Her timing couldn’t have been better.
‘I was told that I was exactly what they were looking for’. She found herself on a beach in paradise.
‘I would never have thought that at 47 I would be modelling swimwear on a beach in the Bahamas. I was incredibly nervous.
‘But I came back a different person because I could see that I looked great, and I could do it. It made me want to do more and I came back with a different confidence.’
In the past three years Rachel has done TV commercials with JD Williams as well as a campaign with Davina McCall for the Tesco clothing brand, Florence & Fred. She has her own ‘hit list’ of brands such as M&S who she feels are missing the mark in terms of the models they use to sell clothes to the sassy 50-plus market.
‘I shop in a real mixture of places – I like vintage and charity shops – I don’t own a lot of designer clothes but if I had the money I might’, she laughs.

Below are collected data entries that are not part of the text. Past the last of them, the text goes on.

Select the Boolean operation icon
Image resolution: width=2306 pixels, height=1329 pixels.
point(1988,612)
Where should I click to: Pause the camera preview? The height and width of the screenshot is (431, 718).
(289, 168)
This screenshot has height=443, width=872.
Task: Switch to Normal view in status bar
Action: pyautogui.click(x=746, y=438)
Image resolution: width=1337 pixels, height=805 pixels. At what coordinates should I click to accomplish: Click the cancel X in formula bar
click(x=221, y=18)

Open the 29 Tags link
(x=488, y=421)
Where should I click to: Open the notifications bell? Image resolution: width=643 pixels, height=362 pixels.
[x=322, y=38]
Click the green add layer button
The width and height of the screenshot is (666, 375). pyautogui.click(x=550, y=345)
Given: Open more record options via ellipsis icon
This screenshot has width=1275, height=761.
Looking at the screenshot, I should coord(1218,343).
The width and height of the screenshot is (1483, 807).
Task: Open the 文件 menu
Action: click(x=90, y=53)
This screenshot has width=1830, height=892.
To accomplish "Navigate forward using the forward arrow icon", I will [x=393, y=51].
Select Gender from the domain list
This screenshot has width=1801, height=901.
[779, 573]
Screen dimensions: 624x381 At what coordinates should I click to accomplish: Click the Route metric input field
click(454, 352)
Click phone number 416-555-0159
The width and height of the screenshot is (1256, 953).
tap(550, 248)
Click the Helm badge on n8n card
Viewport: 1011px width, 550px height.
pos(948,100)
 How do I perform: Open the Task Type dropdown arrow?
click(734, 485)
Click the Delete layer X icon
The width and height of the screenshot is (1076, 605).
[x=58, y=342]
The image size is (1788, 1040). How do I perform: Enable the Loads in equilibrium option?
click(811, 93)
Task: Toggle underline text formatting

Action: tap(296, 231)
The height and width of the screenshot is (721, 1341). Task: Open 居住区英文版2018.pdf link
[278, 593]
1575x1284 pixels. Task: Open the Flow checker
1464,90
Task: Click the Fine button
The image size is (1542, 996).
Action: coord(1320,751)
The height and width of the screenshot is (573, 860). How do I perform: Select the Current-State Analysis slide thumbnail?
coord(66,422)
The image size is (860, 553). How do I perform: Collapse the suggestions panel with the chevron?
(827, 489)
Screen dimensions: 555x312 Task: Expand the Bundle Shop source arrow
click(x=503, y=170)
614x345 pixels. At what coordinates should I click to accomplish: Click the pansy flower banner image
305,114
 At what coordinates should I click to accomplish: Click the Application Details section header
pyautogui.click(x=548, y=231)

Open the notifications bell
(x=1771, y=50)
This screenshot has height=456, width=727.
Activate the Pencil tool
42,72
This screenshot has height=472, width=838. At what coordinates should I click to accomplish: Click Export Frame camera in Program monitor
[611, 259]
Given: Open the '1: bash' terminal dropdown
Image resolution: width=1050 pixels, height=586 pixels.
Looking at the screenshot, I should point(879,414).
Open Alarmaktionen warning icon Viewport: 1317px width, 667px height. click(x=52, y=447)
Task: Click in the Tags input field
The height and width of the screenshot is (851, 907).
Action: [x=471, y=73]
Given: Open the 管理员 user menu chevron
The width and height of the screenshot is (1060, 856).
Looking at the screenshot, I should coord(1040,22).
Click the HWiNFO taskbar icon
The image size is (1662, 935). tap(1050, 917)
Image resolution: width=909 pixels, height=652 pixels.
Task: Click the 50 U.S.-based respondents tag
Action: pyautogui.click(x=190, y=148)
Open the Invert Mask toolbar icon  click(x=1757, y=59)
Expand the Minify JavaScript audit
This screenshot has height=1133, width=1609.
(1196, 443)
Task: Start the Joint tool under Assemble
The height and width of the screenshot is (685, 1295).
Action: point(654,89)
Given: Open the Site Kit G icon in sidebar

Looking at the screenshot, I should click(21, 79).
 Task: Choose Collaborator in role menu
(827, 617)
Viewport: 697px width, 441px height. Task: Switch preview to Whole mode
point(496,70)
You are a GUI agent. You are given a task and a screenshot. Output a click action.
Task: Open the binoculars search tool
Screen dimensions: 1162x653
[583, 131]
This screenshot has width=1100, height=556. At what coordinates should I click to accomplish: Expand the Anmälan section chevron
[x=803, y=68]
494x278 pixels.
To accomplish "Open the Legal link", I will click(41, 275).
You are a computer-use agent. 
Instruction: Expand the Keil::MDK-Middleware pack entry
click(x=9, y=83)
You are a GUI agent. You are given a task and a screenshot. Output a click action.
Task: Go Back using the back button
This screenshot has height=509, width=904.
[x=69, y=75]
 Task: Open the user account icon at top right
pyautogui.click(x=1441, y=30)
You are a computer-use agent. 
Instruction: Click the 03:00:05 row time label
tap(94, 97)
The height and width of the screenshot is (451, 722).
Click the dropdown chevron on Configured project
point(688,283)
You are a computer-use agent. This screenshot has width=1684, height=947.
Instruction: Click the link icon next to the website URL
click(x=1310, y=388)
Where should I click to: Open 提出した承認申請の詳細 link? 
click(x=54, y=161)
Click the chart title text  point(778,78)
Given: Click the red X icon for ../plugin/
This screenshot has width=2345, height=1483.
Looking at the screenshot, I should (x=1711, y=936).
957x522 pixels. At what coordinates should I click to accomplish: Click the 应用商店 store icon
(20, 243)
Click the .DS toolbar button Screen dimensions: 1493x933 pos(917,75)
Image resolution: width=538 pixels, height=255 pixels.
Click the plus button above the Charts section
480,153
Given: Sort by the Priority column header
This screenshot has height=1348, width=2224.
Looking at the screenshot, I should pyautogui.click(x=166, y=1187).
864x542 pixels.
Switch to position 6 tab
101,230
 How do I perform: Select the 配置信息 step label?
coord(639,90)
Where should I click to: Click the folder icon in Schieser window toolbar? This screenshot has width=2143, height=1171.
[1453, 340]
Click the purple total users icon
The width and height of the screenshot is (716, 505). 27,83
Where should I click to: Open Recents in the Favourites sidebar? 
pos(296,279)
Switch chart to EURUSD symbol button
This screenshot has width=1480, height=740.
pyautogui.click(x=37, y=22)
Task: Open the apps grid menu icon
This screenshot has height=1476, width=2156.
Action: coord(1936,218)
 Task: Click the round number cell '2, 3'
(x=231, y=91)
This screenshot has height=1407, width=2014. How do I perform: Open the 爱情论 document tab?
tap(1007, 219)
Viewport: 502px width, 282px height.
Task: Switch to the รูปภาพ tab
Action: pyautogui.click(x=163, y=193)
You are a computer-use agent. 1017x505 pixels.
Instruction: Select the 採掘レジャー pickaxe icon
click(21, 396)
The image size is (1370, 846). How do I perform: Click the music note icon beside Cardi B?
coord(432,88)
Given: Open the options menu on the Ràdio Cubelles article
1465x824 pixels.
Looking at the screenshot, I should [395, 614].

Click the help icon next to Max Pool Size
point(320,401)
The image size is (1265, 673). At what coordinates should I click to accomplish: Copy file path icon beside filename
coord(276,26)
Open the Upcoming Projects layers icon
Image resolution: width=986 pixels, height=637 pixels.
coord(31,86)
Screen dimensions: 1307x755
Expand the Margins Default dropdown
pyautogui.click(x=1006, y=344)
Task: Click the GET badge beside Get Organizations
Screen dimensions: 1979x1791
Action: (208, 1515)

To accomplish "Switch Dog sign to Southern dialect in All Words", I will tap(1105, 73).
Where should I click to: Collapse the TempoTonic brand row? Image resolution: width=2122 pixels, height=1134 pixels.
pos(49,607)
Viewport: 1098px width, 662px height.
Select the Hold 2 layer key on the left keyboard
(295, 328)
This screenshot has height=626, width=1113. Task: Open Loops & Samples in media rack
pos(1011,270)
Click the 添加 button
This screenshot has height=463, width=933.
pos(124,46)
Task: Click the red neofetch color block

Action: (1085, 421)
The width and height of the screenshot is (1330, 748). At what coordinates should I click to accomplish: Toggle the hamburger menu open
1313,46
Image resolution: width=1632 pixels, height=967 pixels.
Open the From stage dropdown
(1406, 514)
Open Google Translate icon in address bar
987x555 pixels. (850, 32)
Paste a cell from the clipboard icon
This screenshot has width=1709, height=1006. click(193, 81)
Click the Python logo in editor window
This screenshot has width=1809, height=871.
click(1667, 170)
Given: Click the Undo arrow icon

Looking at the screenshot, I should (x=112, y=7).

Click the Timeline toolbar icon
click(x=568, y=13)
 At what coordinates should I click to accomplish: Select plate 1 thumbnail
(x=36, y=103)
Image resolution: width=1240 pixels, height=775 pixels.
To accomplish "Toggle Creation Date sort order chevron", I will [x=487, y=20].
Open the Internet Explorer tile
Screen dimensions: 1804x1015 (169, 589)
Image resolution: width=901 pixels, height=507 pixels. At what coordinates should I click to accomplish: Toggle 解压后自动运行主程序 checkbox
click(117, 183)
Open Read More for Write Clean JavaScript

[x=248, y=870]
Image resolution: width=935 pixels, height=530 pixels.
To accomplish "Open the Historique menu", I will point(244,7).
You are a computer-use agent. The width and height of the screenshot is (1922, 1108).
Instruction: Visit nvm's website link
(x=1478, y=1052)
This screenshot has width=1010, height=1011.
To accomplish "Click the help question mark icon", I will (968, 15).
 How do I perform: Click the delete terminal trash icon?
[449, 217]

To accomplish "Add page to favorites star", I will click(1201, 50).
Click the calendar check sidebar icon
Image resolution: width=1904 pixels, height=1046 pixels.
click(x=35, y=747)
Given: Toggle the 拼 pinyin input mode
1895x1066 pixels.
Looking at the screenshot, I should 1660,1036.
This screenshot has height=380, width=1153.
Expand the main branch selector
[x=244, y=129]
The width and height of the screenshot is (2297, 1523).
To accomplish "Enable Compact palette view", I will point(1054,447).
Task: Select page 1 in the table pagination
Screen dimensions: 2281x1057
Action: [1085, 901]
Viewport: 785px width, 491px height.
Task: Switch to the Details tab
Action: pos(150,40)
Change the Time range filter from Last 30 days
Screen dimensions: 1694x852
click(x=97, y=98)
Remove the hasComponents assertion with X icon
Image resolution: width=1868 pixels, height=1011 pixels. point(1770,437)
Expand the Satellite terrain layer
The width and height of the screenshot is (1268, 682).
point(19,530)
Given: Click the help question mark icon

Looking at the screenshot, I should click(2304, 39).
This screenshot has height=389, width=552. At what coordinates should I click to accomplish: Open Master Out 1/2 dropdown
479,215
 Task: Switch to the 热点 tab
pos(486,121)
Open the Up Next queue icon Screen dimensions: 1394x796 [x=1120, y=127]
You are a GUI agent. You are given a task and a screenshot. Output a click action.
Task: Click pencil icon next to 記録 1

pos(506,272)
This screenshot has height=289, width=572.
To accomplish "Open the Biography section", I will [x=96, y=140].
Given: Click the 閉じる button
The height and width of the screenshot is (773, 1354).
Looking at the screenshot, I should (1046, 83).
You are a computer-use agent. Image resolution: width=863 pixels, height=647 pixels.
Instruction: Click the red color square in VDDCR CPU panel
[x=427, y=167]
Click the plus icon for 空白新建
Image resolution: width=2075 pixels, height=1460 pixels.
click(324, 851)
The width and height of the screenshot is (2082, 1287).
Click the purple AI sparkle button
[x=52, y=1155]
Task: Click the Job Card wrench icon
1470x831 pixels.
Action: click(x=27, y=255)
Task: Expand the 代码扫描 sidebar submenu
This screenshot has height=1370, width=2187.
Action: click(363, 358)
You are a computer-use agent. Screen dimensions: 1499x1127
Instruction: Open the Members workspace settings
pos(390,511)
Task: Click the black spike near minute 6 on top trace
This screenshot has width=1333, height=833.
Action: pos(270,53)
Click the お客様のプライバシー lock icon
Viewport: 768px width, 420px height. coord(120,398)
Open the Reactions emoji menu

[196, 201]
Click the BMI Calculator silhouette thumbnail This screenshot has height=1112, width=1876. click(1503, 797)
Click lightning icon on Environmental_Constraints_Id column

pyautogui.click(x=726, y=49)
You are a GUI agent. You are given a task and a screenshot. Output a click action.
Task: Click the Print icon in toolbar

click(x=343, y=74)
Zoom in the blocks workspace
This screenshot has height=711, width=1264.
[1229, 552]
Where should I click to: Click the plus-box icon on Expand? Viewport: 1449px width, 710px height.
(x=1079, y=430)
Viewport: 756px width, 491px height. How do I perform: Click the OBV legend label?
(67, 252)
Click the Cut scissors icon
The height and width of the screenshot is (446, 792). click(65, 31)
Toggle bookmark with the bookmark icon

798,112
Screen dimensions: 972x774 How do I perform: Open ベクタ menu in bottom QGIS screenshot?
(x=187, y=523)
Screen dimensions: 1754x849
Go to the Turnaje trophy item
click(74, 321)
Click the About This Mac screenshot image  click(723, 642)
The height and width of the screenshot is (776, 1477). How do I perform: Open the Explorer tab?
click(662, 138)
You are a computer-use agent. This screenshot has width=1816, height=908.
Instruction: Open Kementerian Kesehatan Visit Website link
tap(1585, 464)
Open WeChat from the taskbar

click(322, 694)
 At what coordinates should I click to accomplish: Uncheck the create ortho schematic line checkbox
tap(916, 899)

Her leopard print skirt is from JD Wiliams, jacket from SImply Be, trainers from TK Maxx and slogan tee from Disco Kids.
‘I am a size 14/16, I’ve been through the menopause and my body shape has changed – I am a size 34G bra and it is so hard to find clothes on the high street that are a uniform size.’
She’s not averse to borrowing clothes from her twentysomething and teen daughters though. Her youngest has just gone to university, so she’s fighting a bit of empty nest too.
One of the ways she is boosting her visibility is on Instagram, ‘I think of myself as an inspirer rather than influencer’, she laughs. But it is also about more than modelling
She started a podcast called Out of the Bubble which was particularly popular during lockdown. Rachel talks to women from all walks of life, and all ages, about a range of topics, from menopause to entrepreneurship to Trish from the Calendar Girls and recently invited Meg Matthews to the show to discuss midlife and the menopause.
‘So many people are doing amazing things and have the opportunity to be creative again. I lost that in my 20s because life got in the way but now, I’ve got space to do it – and I think a younger generation of women appreciate what we are trying to do - because they will get the benefit. They won’t have to be quite so scared of ageing and becoming invisible, says Rachel.
To shout loud and proud about ageing, she and another silver model from Yorkshire, Annie Stirk, founded Silver & Sassy, for grey, silver and white-haired women and they had planned an event for York Fashion Week which was sadly postponed due to the pandemic. The response was so good that they have plans for a bigger catwalk event next year.
Exciting times says Rachel, ‘I am pro-active in knocking down ageist stereotypes in the industry and really feel that as I turn 50 in 2020 I’m only just getting started.
‘The podcast is aimed at inspiring women to become more confident in body and mind after 40, celebrating midlife and ageing. Every woman has a story to tell.’